February 2022 | Joe Lehman & Safoora Salman (University of Illinois at Urbana-Champaign)

Introduction

Federal Rule of Evidence 609(a) governs the use of a prior criminal conviction to attack a witness’s credibility. In general, evidence of a prior felony “must be admitted, subject to Rule 403, in a civil case or in a criminal case in which the witness [being impeached] is not a defendant,” and “must be admitted in a criminal case in which the witness [being impeached] is a defendant, if the probative value of the evidence outweighs its prejudicial effect to that defendant.”[1] Rule 609(a) also provides that, regardless of whether a prior conviction was a misdemeanor or a felony, the conviction “must be admitted if the court can readily determine that establishing the elements of the crime required proving — or the witness admitting — a dishonest act or false statement.”[2] If the prior conviction does not meet those criteria, then the conviction may not be admitted under this Rule. 

However, the currently prevailing practice in the federal courts allows the Government to circumvent Rule 609(a) when a court permits the admission of a conviction under 18 U.S.C. § 922(g)(1),[3] but excludes the underlying felony.[4] Such admission directly conflicts with Rule 609(a)’s broad scope; the Rule is not limited to evidence of the conviction itself, but applies to all evidence of a given criminal conviction. As an important note, while Rules 609(a)(1)(A) and 609(a)(1)(B) provide different balancing tests depending on whether or not the witness being impeached is a criminal defendant, those balancing tests do not apply here. This argument only addresses situations in which a court excludes evidence of an underlying felony conviction, but then admits a conviction for being a felon-in-possession, when the possession charge is predicated on the inadmissible felony. Of course, the court must engage with a balancing test when addressing the admissibility of the felon-in-possession charge, but this argument does not address the admissibility of the felon-in-possession conviction. Rather, it addresses only the concerns regarding reference to convictions that the court has already excluded, and how to alter verbiage to shield the fact finder from improper information.

Judge Virginia Kendall of the U.S. District Court for the Northern District of Illinois squarely faced this verbiage issue in 2008, and her opinion best highlights the problems with Rule 609(a) as currently construed. 

United States v. Lewis, et. al. 

In 2008, the United States of America charged Scott Lewis, Vernon Williams, and Lavoyce Billingsly with three drug-related charges in the U.S. District Court for the Northern District of Illinois.

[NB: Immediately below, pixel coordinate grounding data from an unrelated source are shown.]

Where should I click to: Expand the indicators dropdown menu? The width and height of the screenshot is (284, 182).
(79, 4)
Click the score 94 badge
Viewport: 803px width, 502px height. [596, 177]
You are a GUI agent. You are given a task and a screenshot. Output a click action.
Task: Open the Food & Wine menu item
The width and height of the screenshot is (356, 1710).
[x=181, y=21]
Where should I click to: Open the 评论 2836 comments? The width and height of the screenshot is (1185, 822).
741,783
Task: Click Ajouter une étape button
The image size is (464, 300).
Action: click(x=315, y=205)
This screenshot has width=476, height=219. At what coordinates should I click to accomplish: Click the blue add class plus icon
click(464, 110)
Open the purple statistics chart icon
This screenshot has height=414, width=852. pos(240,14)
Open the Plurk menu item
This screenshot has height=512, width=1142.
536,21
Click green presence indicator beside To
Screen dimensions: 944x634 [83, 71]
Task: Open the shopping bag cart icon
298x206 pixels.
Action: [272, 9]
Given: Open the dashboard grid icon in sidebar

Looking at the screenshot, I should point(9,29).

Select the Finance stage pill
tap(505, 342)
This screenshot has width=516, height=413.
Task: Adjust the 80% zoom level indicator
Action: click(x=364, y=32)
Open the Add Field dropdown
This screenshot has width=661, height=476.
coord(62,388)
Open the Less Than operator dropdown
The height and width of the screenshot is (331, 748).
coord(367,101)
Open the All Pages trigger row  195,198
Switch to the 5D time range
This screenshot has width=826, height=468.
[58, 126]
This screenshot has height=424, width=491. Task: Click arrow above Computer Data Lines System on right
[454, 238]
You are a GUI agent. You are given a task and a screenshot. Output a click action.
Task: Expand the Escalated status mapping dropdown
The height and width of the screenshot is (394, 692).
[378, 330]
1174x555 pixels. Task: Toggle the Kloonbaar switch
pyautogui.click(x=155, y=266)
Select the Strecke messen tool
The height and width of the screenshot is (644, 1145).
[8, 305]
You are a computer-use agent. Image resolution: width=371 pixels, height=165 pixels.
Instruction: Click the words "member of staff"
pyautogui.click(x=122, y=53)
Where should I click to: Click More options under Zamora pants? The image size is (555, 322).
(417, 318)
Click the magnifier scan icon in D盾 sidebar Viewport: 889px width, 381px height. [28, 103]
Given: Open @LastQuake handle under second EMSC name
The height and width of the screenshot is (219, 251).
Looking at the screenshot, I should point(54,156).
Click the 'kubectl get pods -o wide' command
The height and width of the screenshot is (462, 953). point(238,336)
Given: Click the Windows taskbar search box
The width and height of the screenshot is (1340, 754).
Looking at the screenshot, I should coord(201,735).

The three defendants went to trial, were convicted on all counts, and all three defendants filed post-conviction motions.[5] As relevant here, Mr. Scott Lewis objected to the admission of his prior convictions. During the trial, the court admitted three of Mr. Lewis’s convictions: a 1998 conviction for felon in possession of a firearm, a 1998 conviction for making a false statement to law enforcement, and a 2000 conviction for theft.[6] The court declined, however, to admit Mr. Lewis’s 1991 conviction for residential burglary. These four convictions represent the extent of Mr. Lewis’s criminal history. Mr. Lewis was found guilty, and he filed a post-trial motion, arguing that “it was error to refer to this conviction as possession of a firearm by a felon because it implicitly informed the jury of his prior inadmissible conviction - possibly leading them to speculate as to the nature of that conviction.”[7] Mr. Lewis cited only two cases in support of his position and did not address the text of Rule 609(a). The court denied Mr. Lewis’s post-trial motion.[8] 

The Lewis court’s error under the plain text of Rule 609(a)

The issue arises from the government’s use of Mr. Lewis’s 1998 conviction for being a felon in possession of a firearm. The only possible predicate for Mr. Lewis’s felon in possession conviction would be the 1991 conviction for felony burglary – the same conviction that the court excluded. By permitting the government to wield the felon in possession charge against Mr. Lewis, the court permitted the government to admit evidence of an inadmissible felony’s existence. While the Lewis court’s ruling may have been correct as a matter of precedent, it was clearly incorrect as a matter of textual interpretation.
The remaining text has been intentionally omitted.